In this sequence, the "Host:" field in the browser's requests will always be the expected <hostname-of-pfsense-box>. The current "Potential DNS Rebind attack detected" check won't work.

Also: as of 2.0 RC3 Mon Jul 25 20:30:19 EDT 2011, the message "Potential DNS Rebind attack detected" is somewhat disconcerting in conjunction with the vhosts package. Say, a user browsing to a vhost that happened to forget to add the port number. Or, the pfsense gui running on https and the user accidentally using "https://" instead of "http://" in the URI.

Could the message please be changed to something less specific? e.g. "404 Not found" or "400 Unrecognized request", or more verbosely "412 This webserver does not service requests for $host_name:$host_port".

ps: out of curiosity: why is the rebind checking not implemented as $HTTP["host"] section(s) in lighty.conf?

#14 Updated by Chris Buechler almost 8 years ago

That's impossible because 5 will never happen, browsers' internal DNS caches don't come anywhere near obeying short TTLs. Would also require accepting an invalid cert, which would probably trip up many users as they use an untrusted cert to begin with, but in that case they're ignoring proper deployment of anything HTTPS. If you have patches for improving things, please feel free to open a feature request ticket and attach.

#15 Updated by Cyrus Patel almost 8 years ago

Chris Buechler wrote:

That's impossible because 5 will never happen, browsers' internal DNS caches don't come anywhere near obeying short TTLs.

Yep, DNS pinning makes short TTLs impossible.

But short TTLs is precisely how DNS rebinding works.
When short TTLs are impossible, then DNS rebinding is impossible.
When DNS rebinding is impossible, then the present php code is superfluous.

So yes, in effect the present checks do not protect against DNS rebinding at all. They protects against unrecognized "Host:"s. This is not the same thing as protecting against DNS rebinding.

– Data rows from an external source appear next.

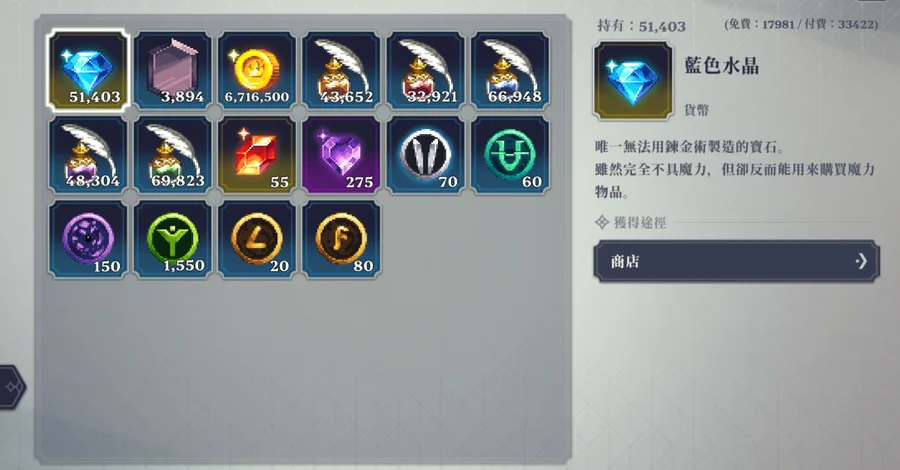Select the green feather potion with 69,823

click(x=173, y=155)
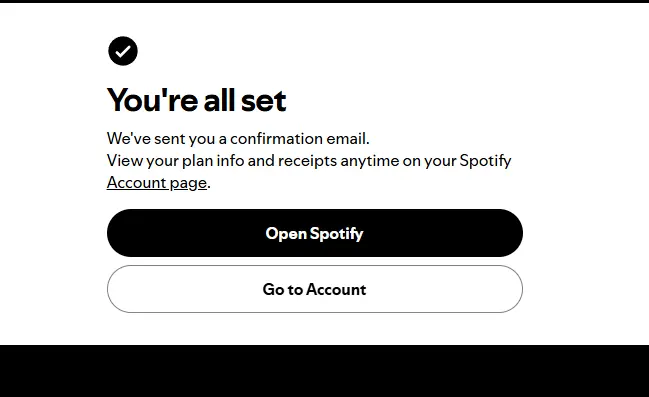Screen dimensions: 649x397
Task: Click the "Go to Account" label text
Action: click(315, 289)

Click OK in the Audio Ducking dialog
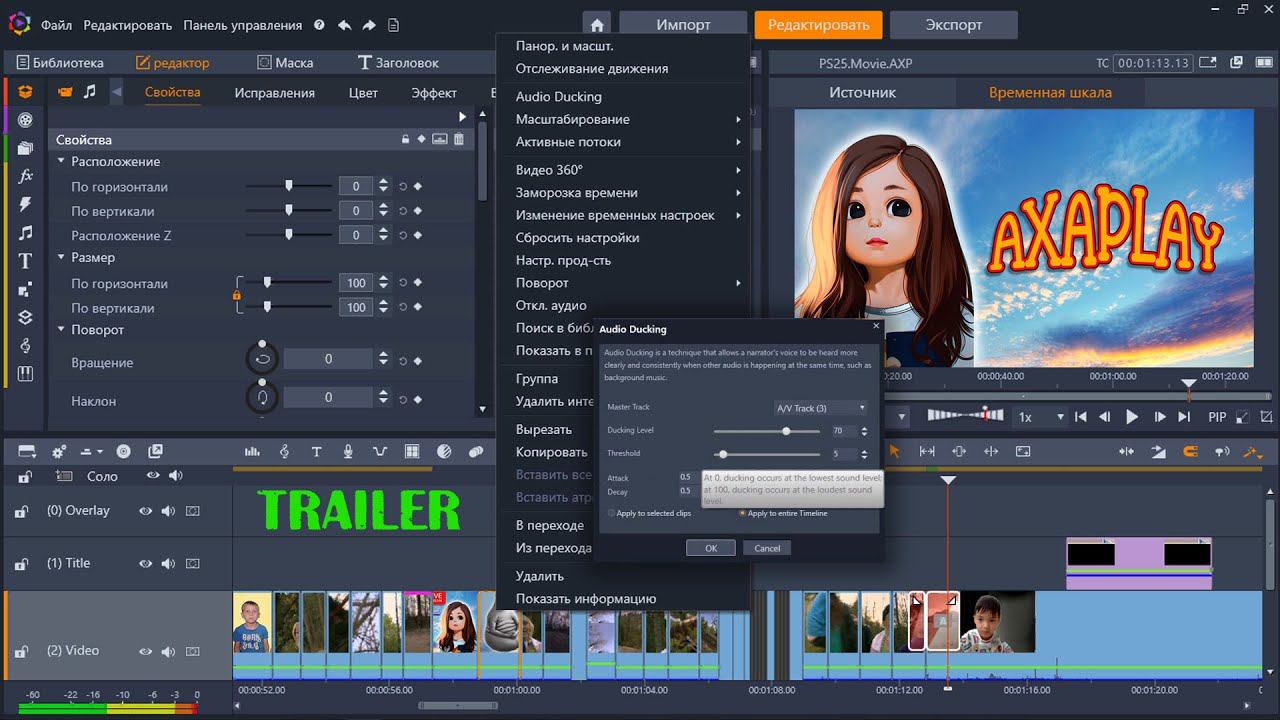click(x=710, y=548)
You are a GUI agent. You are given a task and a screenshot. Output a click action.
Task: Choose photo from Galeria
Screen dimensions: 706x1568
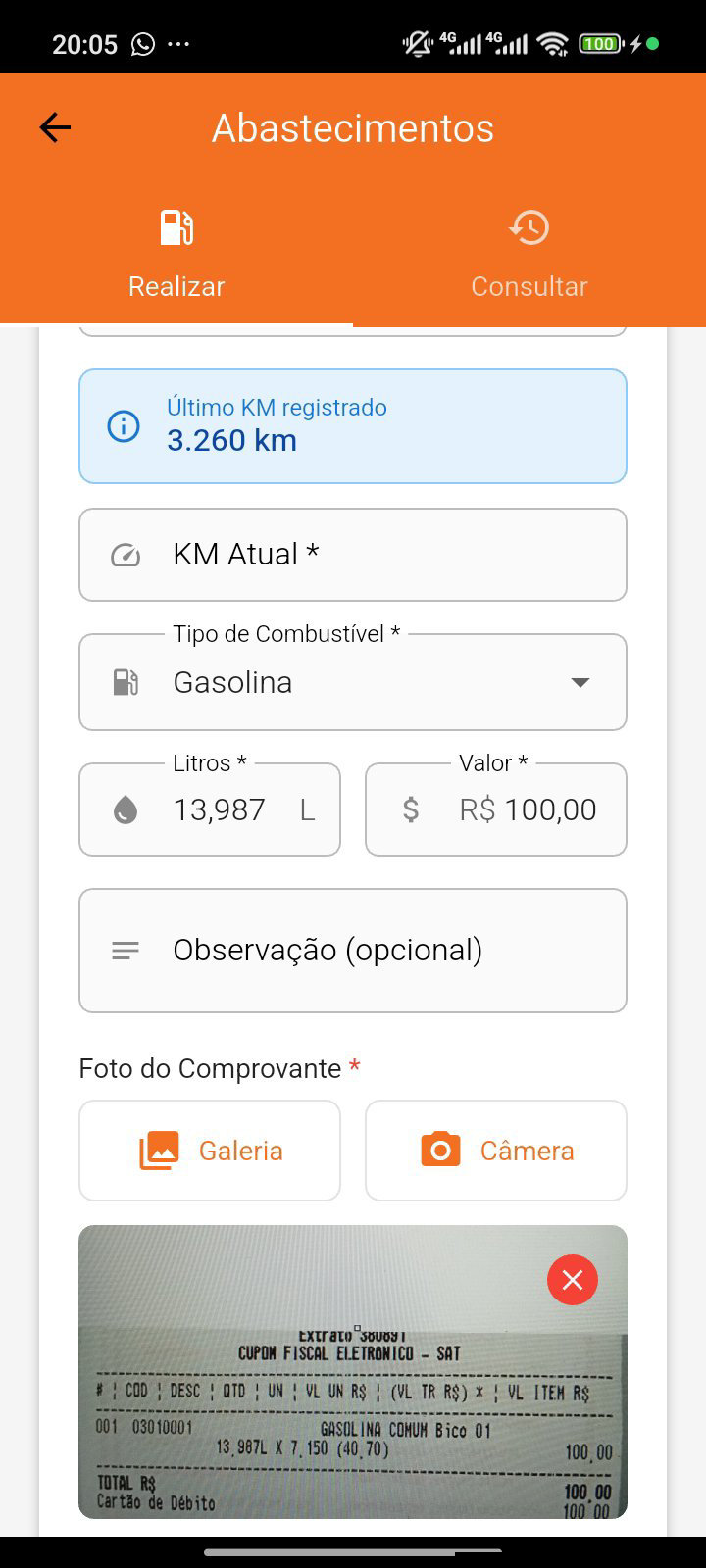coord(210,1151)
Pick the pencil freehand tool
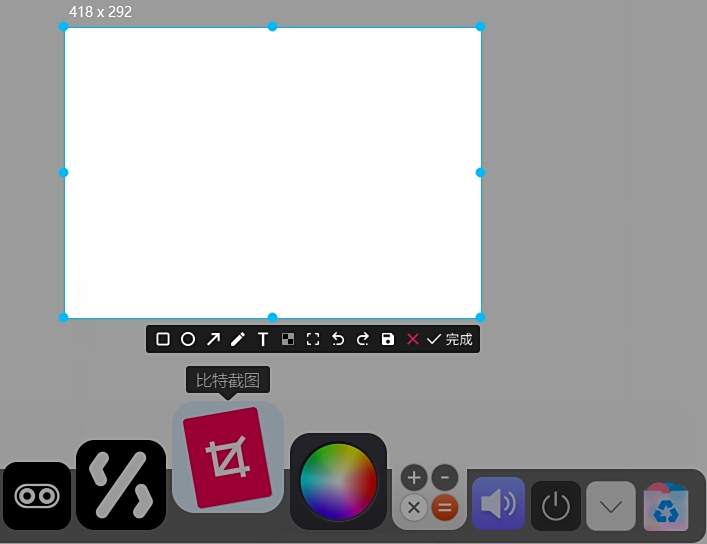Viewport: 707px width, 544px height. pos(238,339)
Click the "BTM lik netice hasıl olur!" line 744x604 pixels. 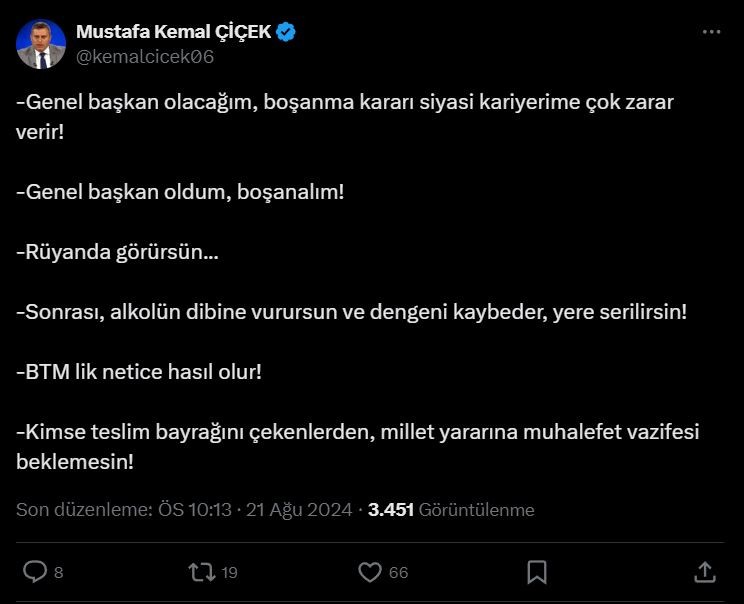[x=139, y=371]
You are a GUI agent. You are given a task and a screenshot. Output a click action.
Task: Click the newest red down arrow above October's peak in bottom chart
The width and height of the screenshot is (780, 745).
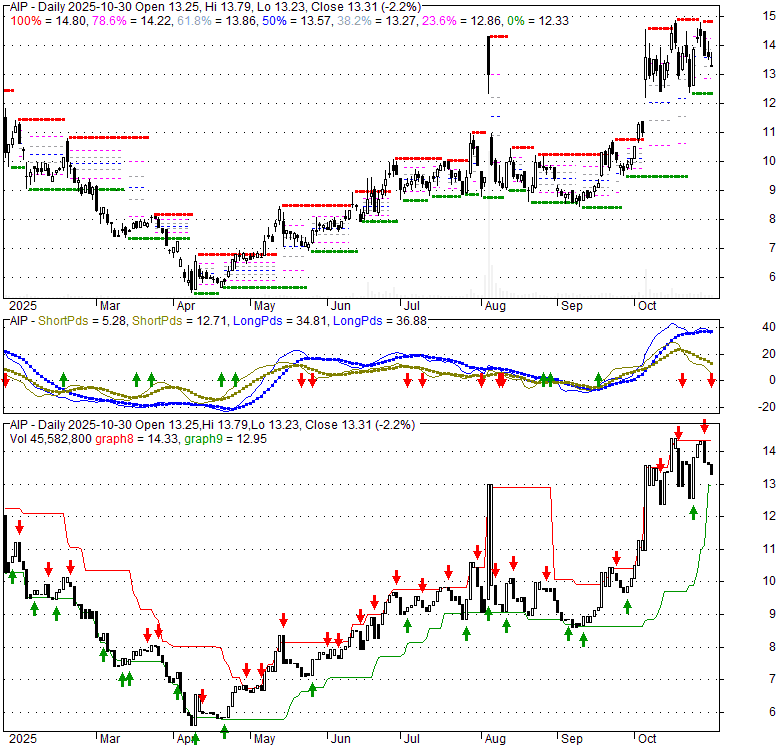click(704, 426)
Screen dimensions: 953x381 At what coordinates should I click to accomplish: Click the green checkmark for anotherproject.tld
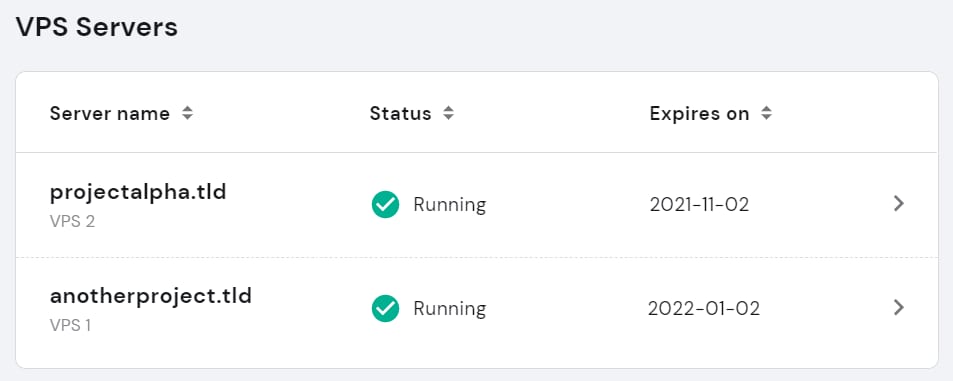tap(385, 308)
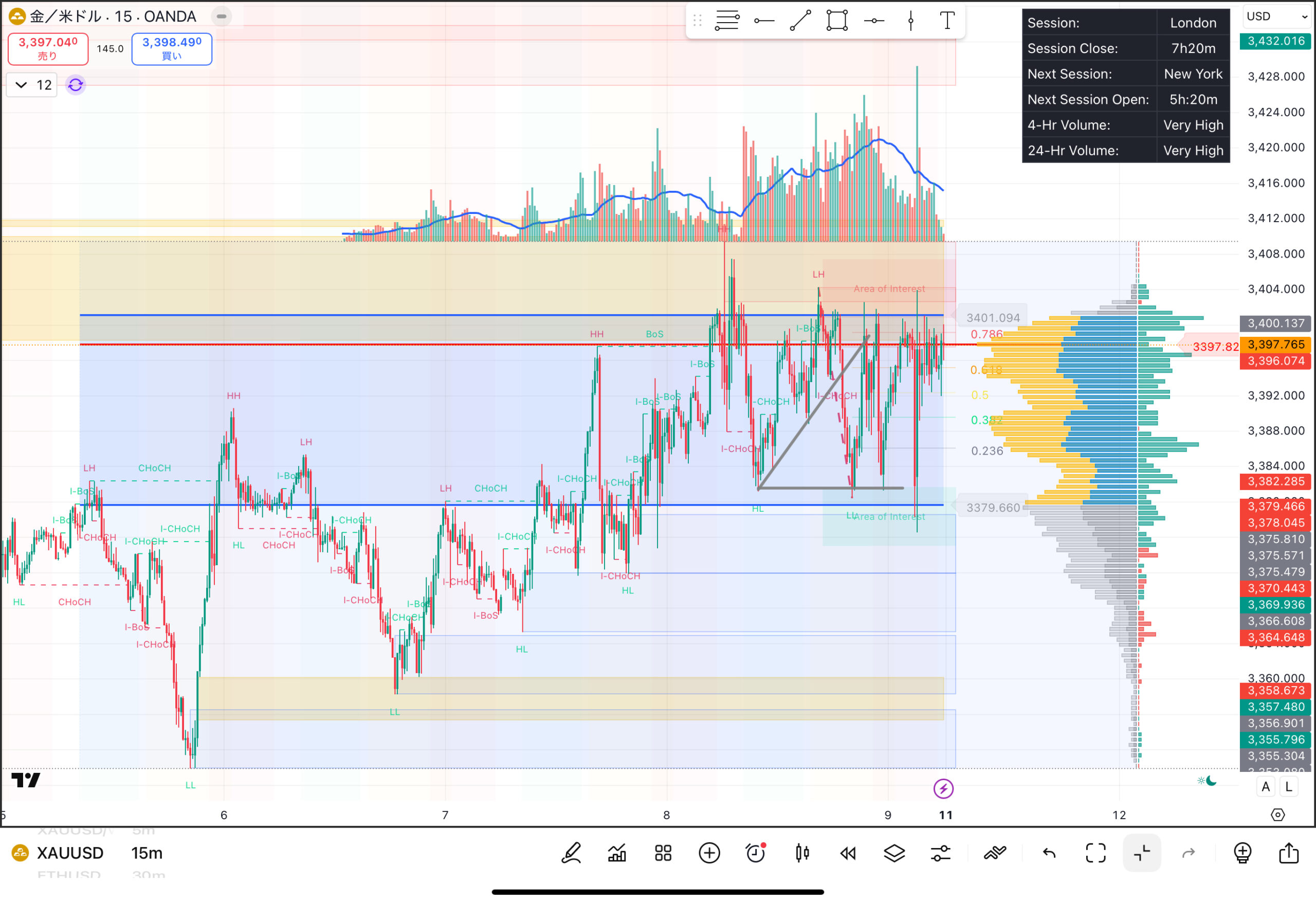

And yes, as it stands, the present php code looks like an adaptation of something from the late 1990s. It is stuff only appropriate for a narrow window around 1997 (after HTTP 1.1 but before virtual hosts became common), and before user agents began DNS pinning.

I don't understand the point about "proper deployment of anything HTTPS". When HTTPS is properly deployed, there is no need for any additional connection checking. So why mention https?

If you have patches for improving things, please feel free to open a feature request ticket and attach.

Well, it would first be necessary to identify which part needs fixing. The checks leading up to the "DNS rebind detected" message cannot detect DNS rebinds, so either the checks are broken, or the message is.

Second: it would be good to know whether it is really necessary to restrict access to only recognized "host:"s. It doesn't hurt to make this restriction, but it would be good to know whether it also fulfils some purpose.

Third: it would be good to know why those checks are being done by a script, and not via $HTTP["host"] sections in lighty.conf. After all, someone may have had a good reason to do it via script, rather than at a stage before any script gets executed.